→ Your objective
Which lines of the data contain the string "Task"? Copy every one of them.

- Opening Delimiter -

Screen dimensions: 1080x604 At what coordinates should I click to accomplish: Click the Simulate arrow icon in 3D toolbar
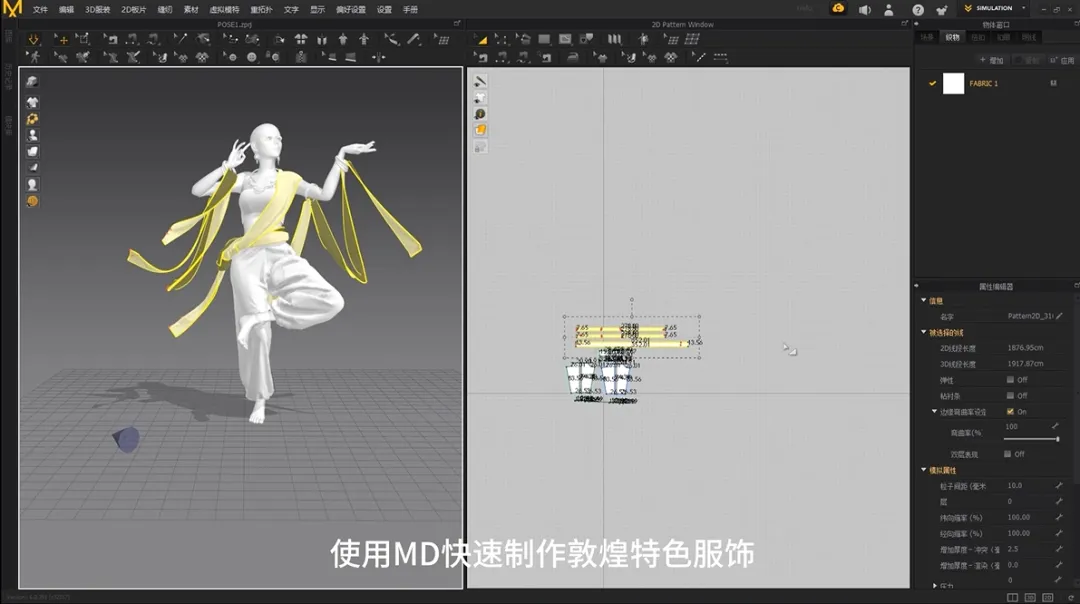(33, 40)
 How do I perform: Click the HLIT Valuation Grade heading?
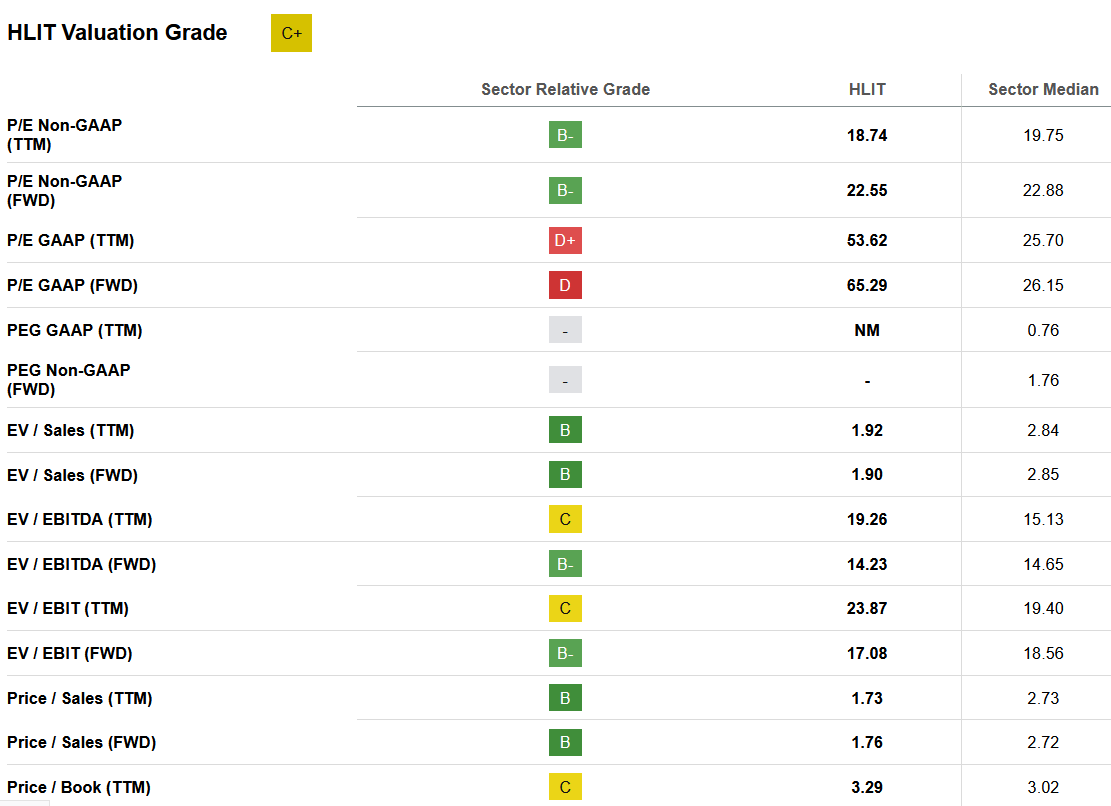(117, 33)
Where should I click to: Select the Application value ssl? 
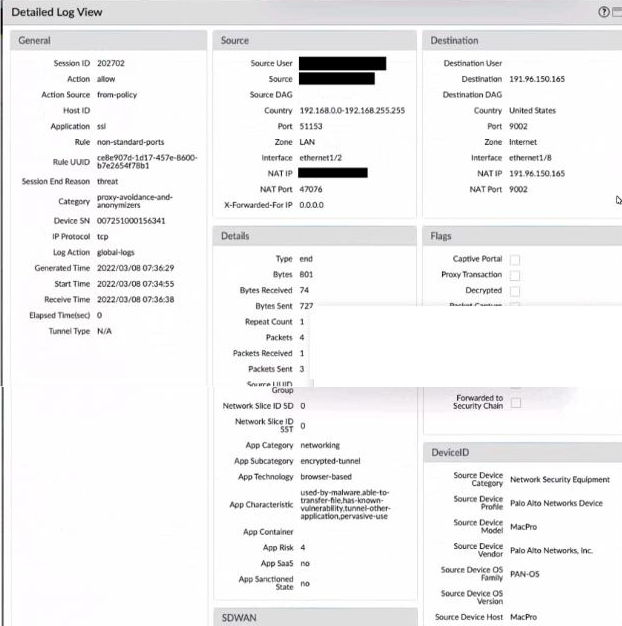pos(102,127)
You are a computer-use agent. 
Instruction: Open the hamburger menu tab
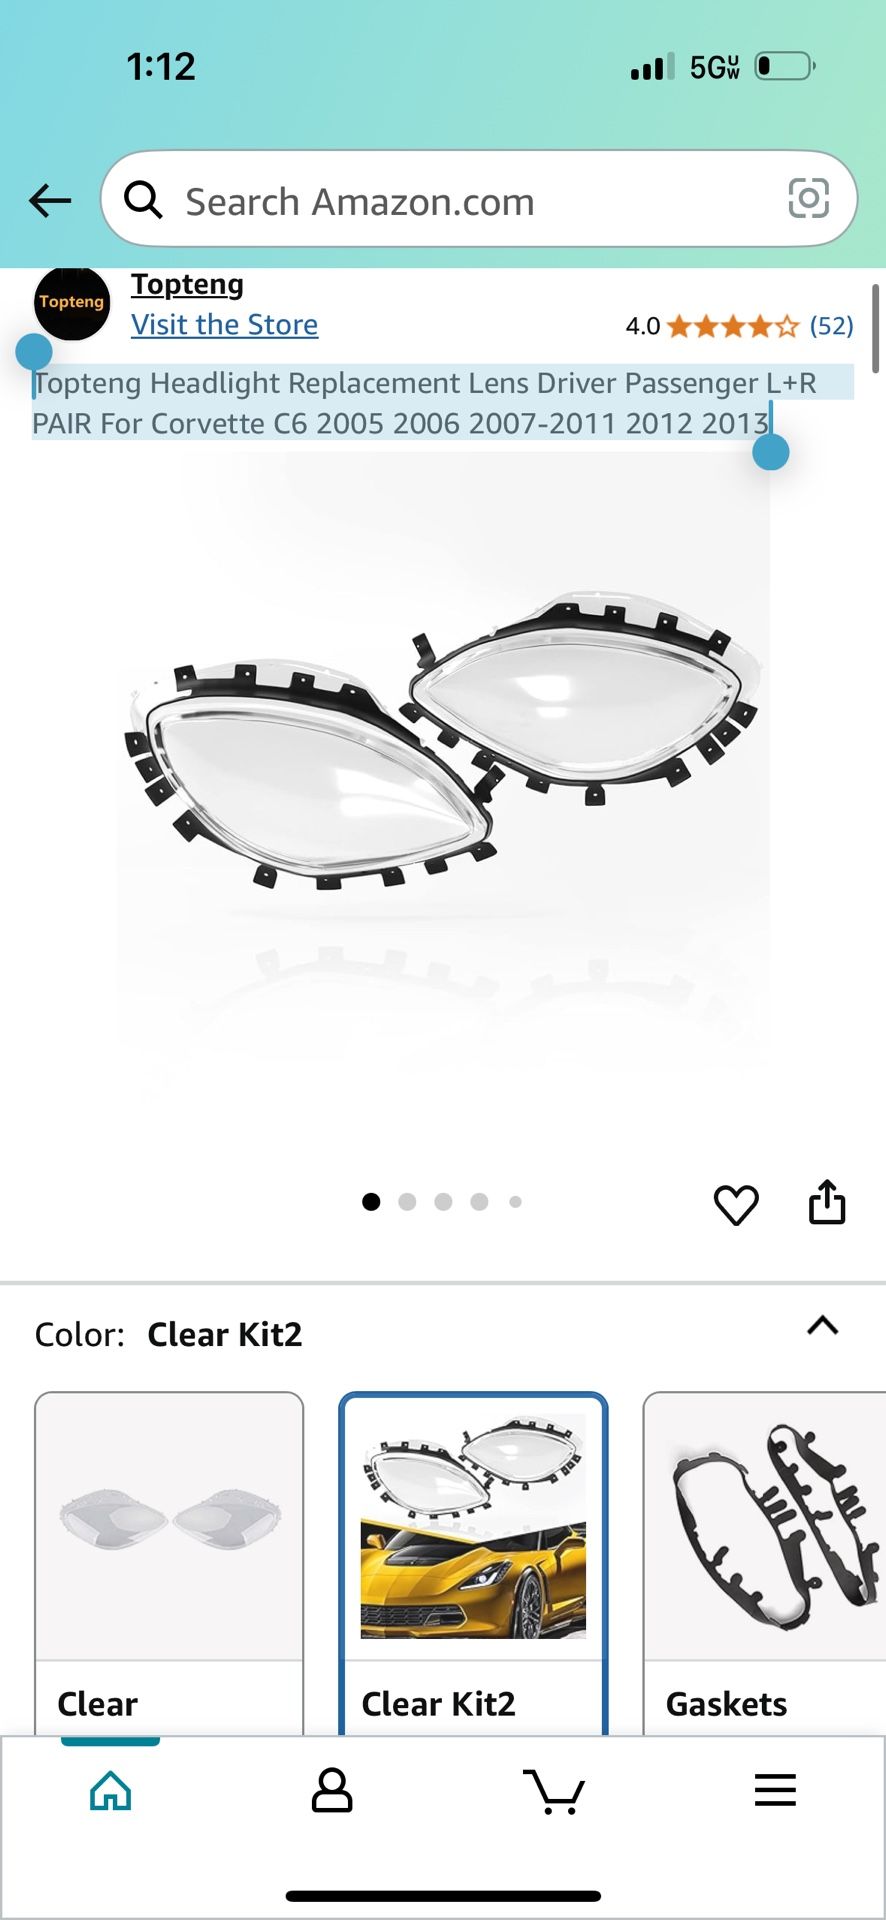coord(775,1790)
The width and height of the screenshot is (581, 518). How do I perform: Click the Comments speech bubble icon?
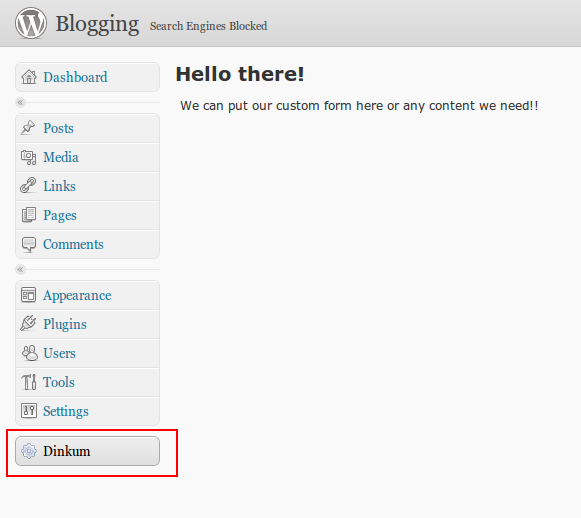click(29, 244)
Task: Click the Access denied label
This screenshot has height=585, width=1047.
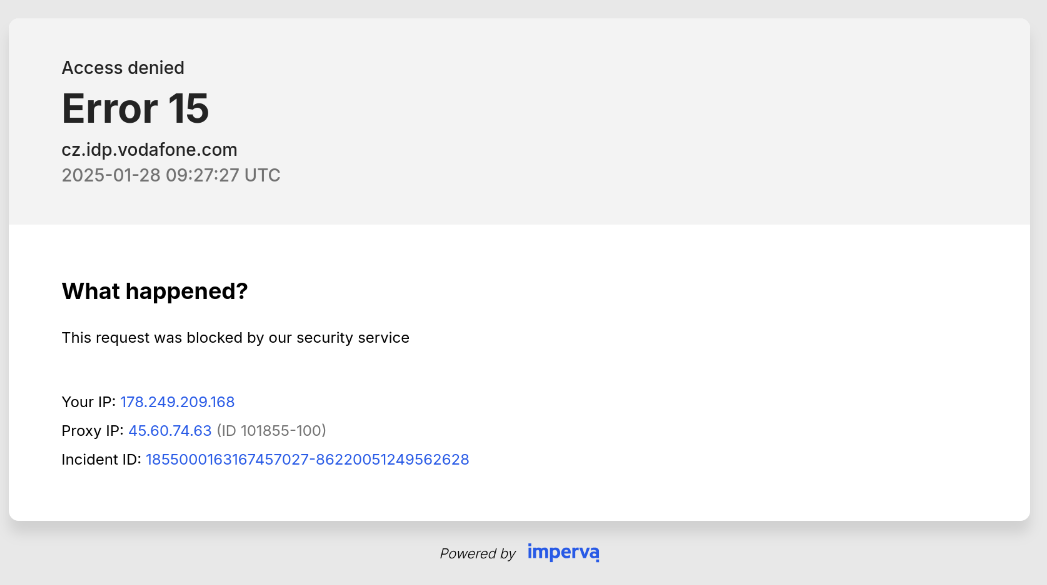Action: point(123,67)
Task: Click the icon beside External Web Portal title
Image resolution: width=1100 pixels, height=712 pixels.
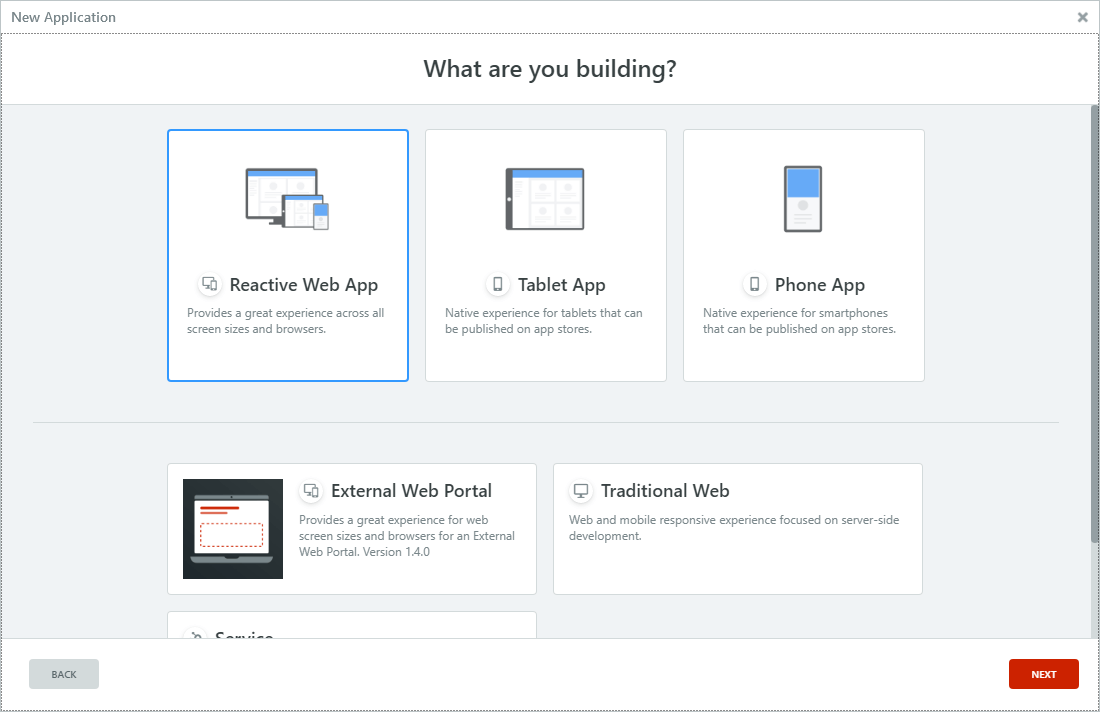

- Closing Delimiter -

→ Result for this exercise
Task: Click the Access denied label
Task: Click the icon beside External Web Portal title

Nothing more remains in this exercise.